The title of this post comes from A Chorus Line. Aspiring dancers are baring their souls, sharing their stories, when Shelia sings why she took her first ballet class- amidst family strife, going to the ballet was her refuge. Everything was beautiful at the ballet. Graceful men lift lovely girls in white. I was happy... at the ballet.
Tonight, everything will be beautiful at the ballet when Ballet West returns to Wolf Trap for the first time in almost 20 years.
Ballet West was founded in Salt Lake City by William F. Christensen. Christensen started as a dancer and then a choreographer. He then went on to found the first ballet department at an American university at University of Utah in addition to co-founding San Francisco Ballet with his brothers, and then founding Ballet West in 1963. Christensen is a ballet pioneer who has created a company with a distinct and notable repertoire.

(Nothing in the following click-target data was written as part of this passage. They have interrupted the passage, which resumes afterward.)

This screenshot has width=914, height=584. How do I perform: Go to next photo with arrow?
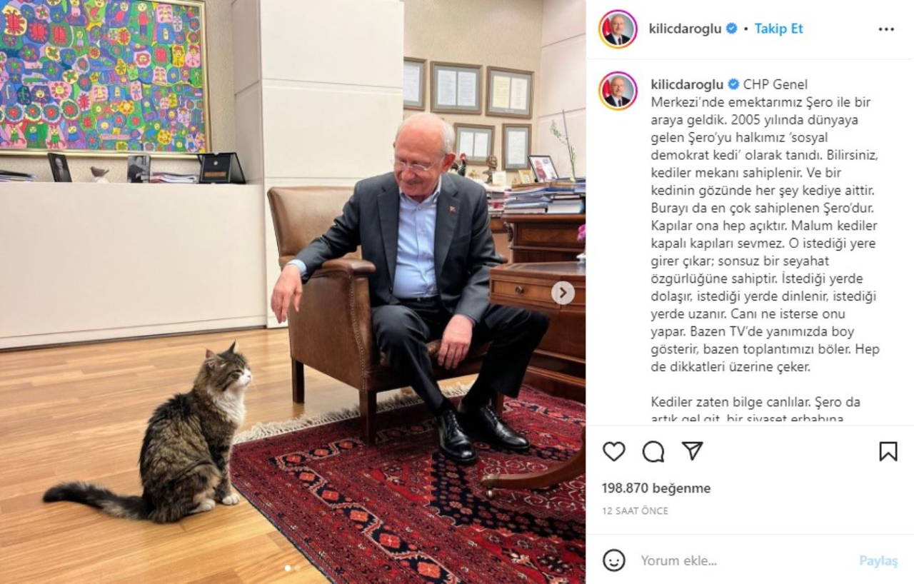point(563,293)
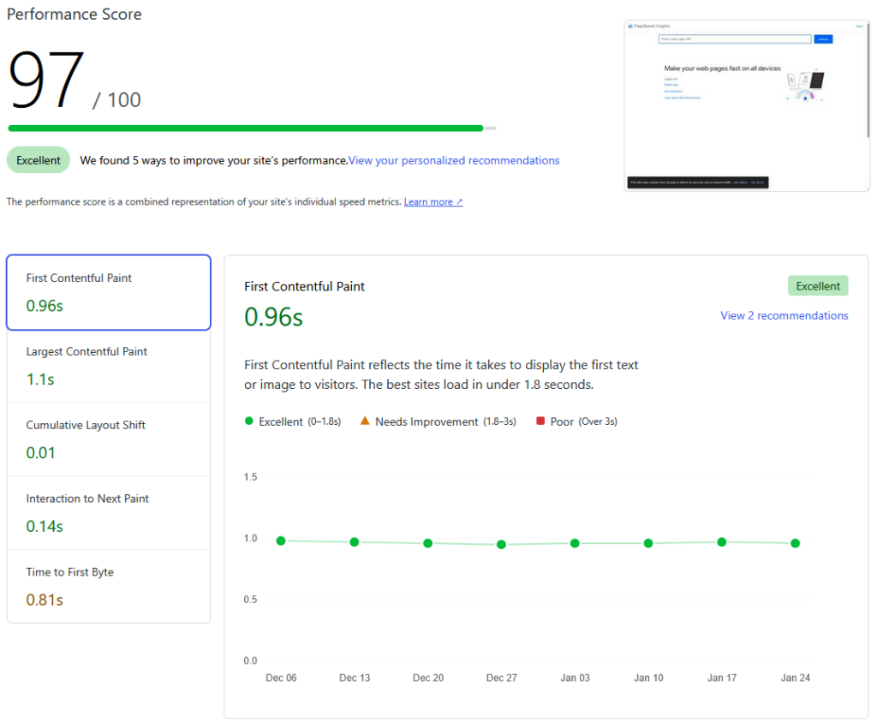Click the performance score progress bar

[252, 128]
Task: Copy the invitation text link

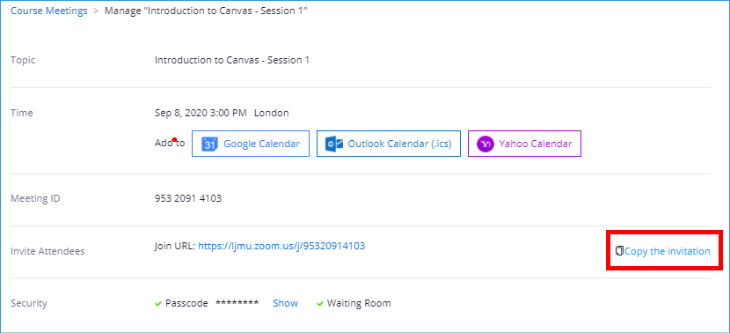Action: click(x=668, y=251)
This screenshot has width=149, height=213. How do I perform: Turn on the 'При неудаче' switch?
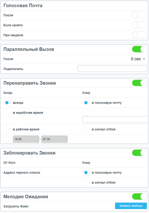pyautogui.click(x=139, y=35)
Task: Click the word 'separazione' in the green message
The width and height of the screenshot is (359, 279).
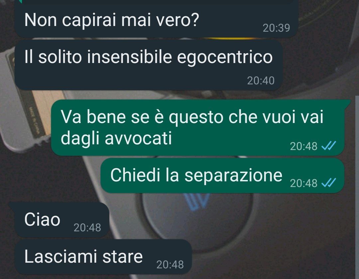Action: [x=233, y=176]
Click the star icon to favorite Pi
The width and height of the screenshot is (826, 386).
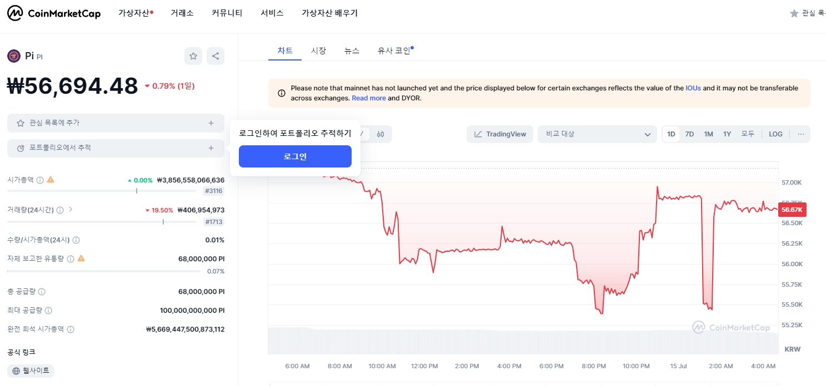[193, 55]
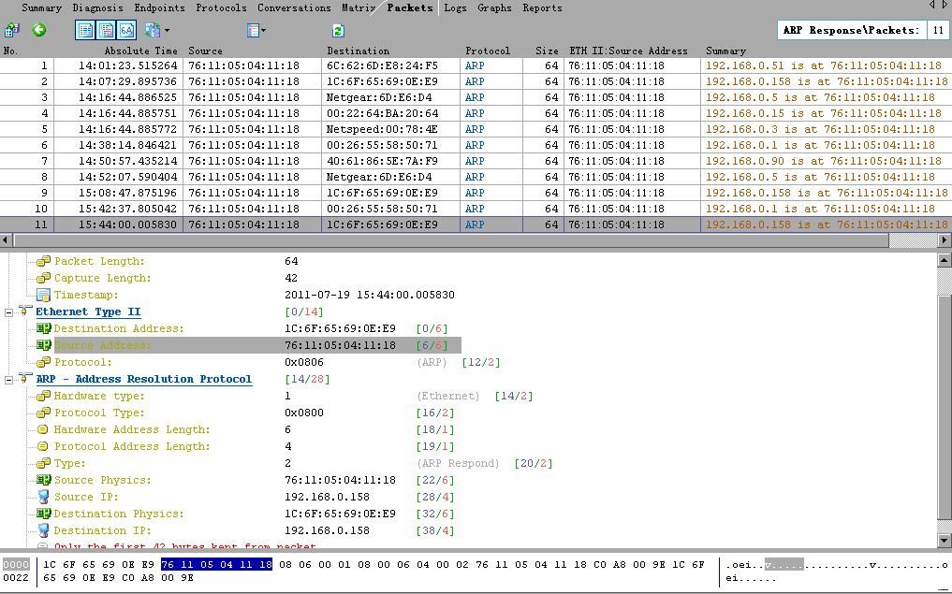Toggle the packet list pane view button
The image size is (952, 594).
coord(85,30)
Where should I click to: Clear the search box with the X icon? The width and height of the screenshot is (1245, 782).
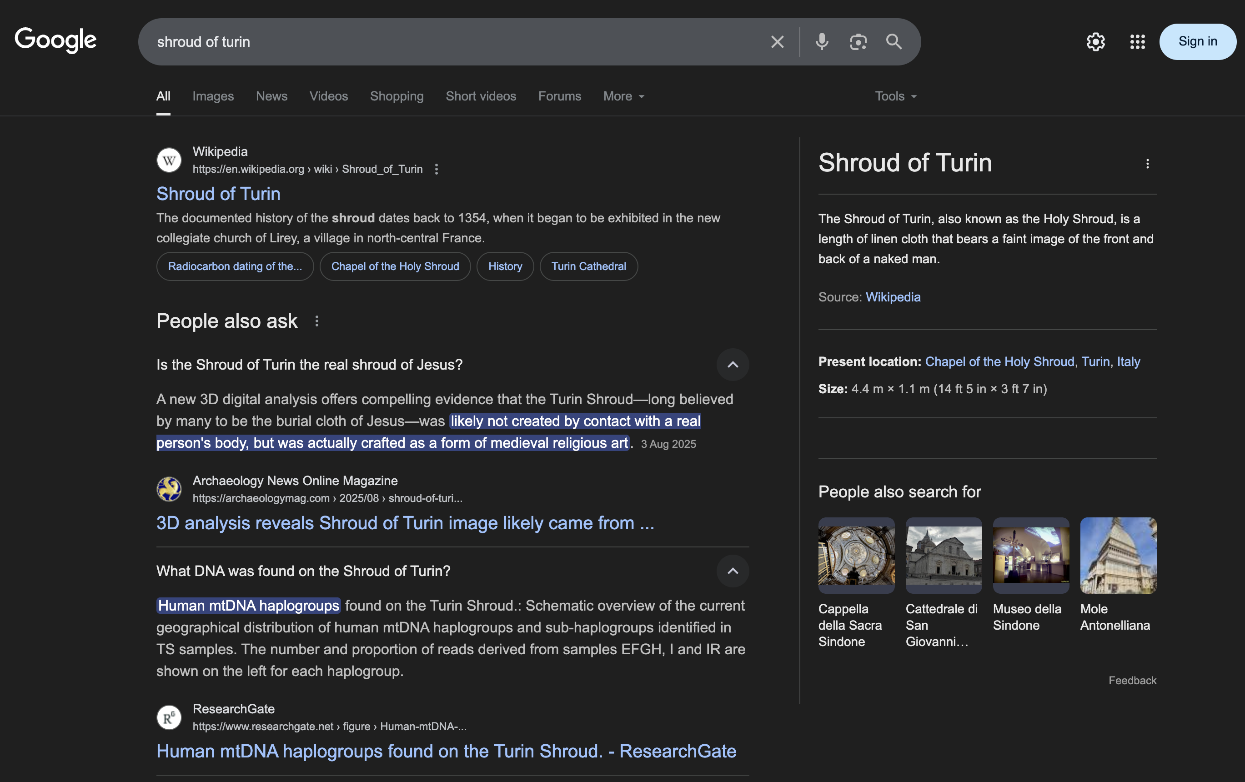777,42
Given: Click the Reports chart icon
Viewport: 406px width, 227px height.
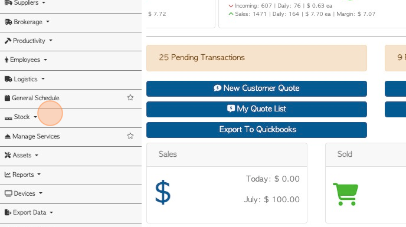Looking at the screenshot, I should tap(8, 175).
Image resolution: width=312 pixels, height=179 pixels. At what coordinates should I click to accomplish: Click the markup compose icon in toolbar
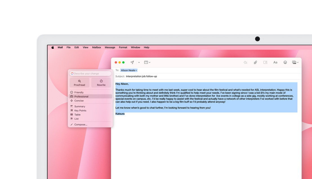pos(265,62)
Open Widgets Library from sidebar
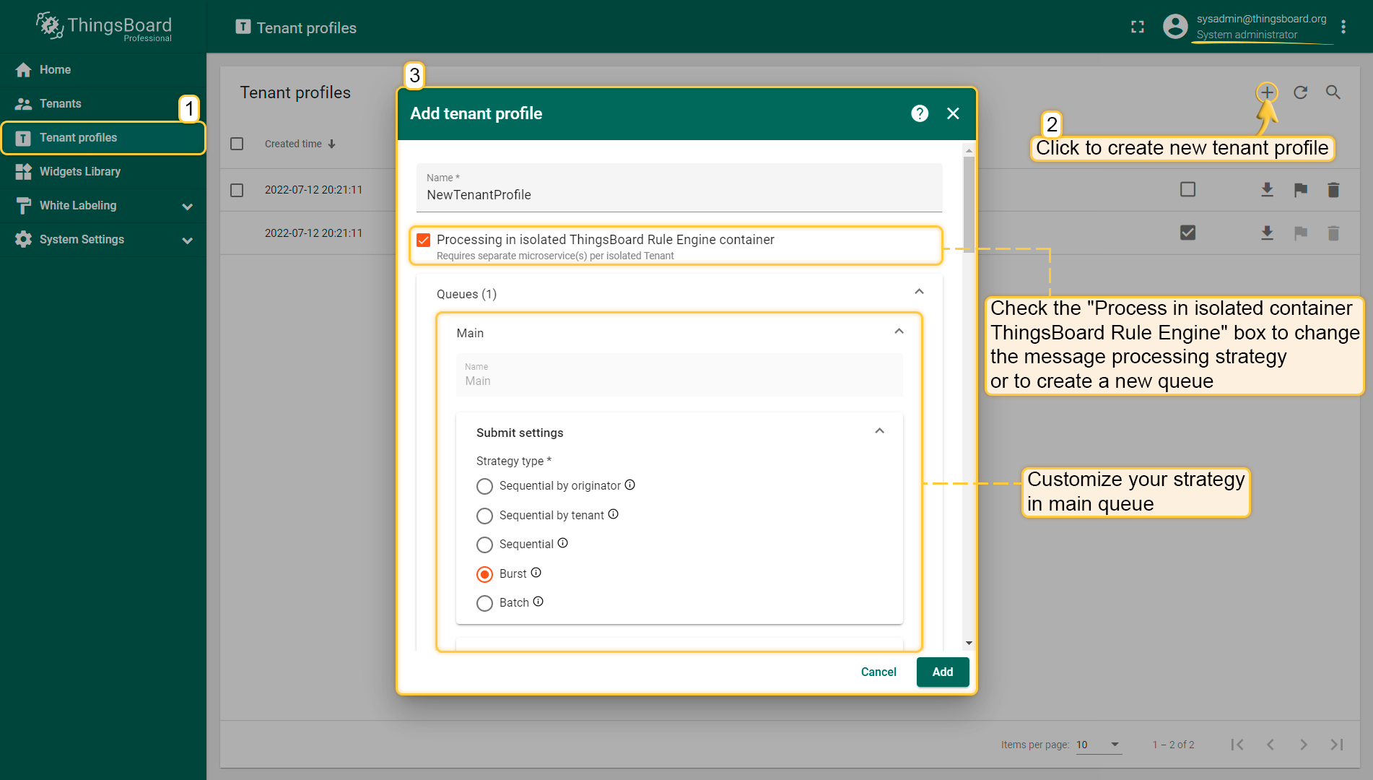Screen dimensions: 1373x780 [79, 172]
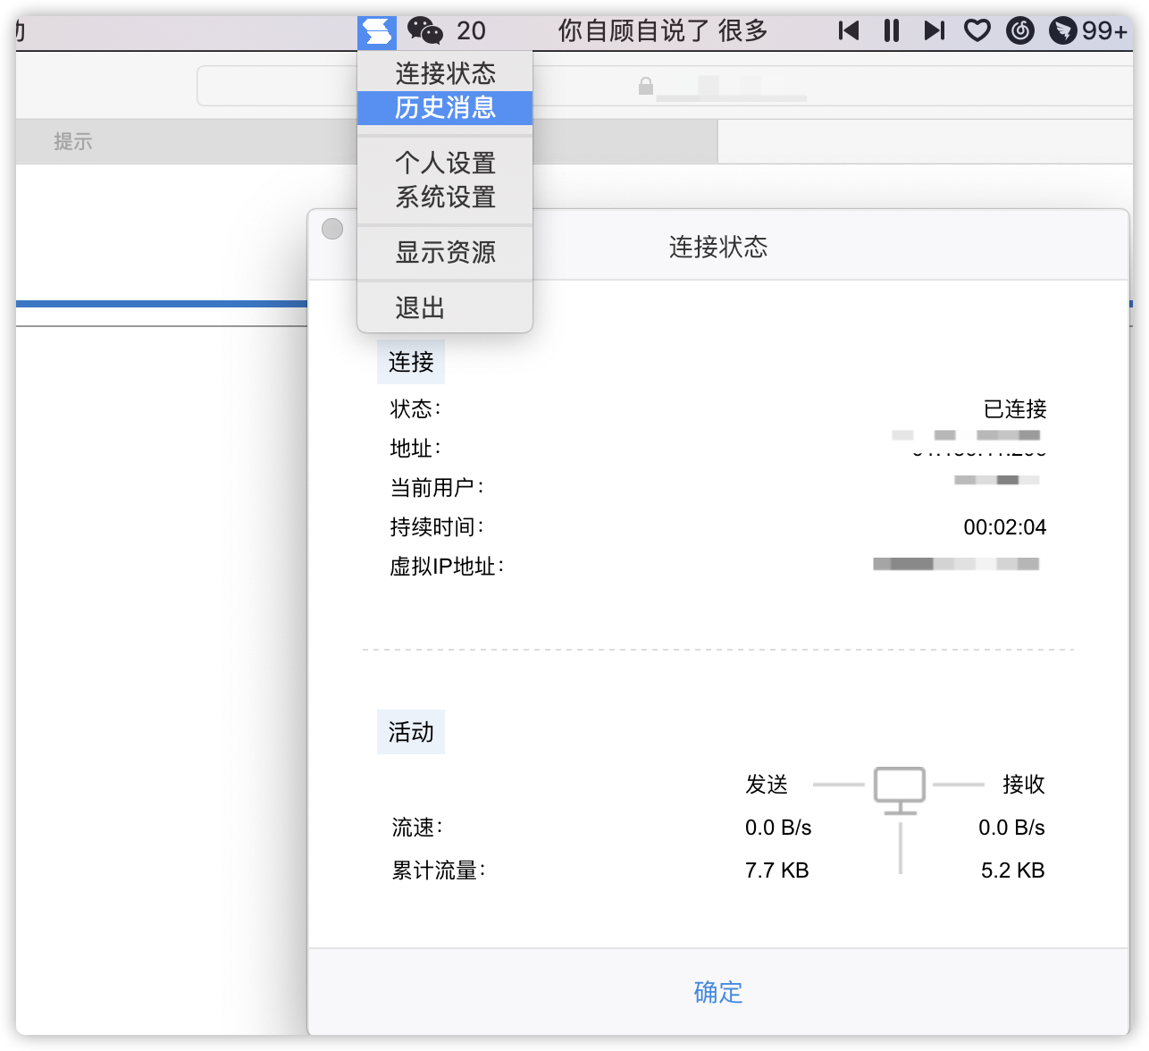This screenshot has width=1149, height=1051.
Task: Click 显示资源 in the menu
Action: click(444, 252)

Over the last almost 50 years, Ballet West has seen five Artistic Directors, including their current, Adam Sklute. However one thing that has not changed over those decades is a repertoire that represents the best the ballet world has to offer. It is a repertoire that reaches into the past with classics like Christensen's Swan Lake while discovering the future of ballet through programs like Innovations, which has become a platform for up-and-coming choreographers.
This program is particularly demonstrative of this perfectly balanced repertoire. There are three works created by three choreographers representing a 62-year time span between their creation. Tonight, Wolf Trap and Ballet West present a lifetime, a 62-year-old lifetime, of ballet in one evening.
The program opens with George Balanchine's The Four Temperaments. With its world premiere in 1946, The 4 Ts is known as one of Balanchine's earliest experimental works. Balanchine is defined by the hallmarks of his craftsmanship- musicality and lines. With this work, he alternates steps on pointe with flat steps, twisted and turned torsos, fused classical lines with angles and did it all to a syncopated rhythm. This work, that has stood the test of time over six decades, is one small reason why Balanchine is synonymous with ballet.
In chronological order, rather than program order, the next piece is Jiri Kylian's 1978 Sinfonietta. Kylian embraces musicality as well but more heavily infuses the movement with emotion. Janacek's score is jubilant and Kylian matches that spirit with choreography filled with joy and exhilaration. While Balanchine brings us the simplest of costumes, black and white tights and leotards, Kylian's lush backdrop depicts sky, land and sea paying homage to nature.
The youngest work on our program is 2008's Grand Synthesis choreographed by Susan Shields. Shields's work literally meets this program in the middle. The second of the three pieces, it shares the musicality of Balanchine and Kylian, this time to the music of Graham Fitkin's Log. But rather than accentuate line like Balanchine or emotion like Kylian, Shields merges the classical ballet vocabulary with a modern-influenced language.
This is truly a program not to be missed. One evening. Three works. A lifetime of ballet. And remember, everything is beautiful at the ballet.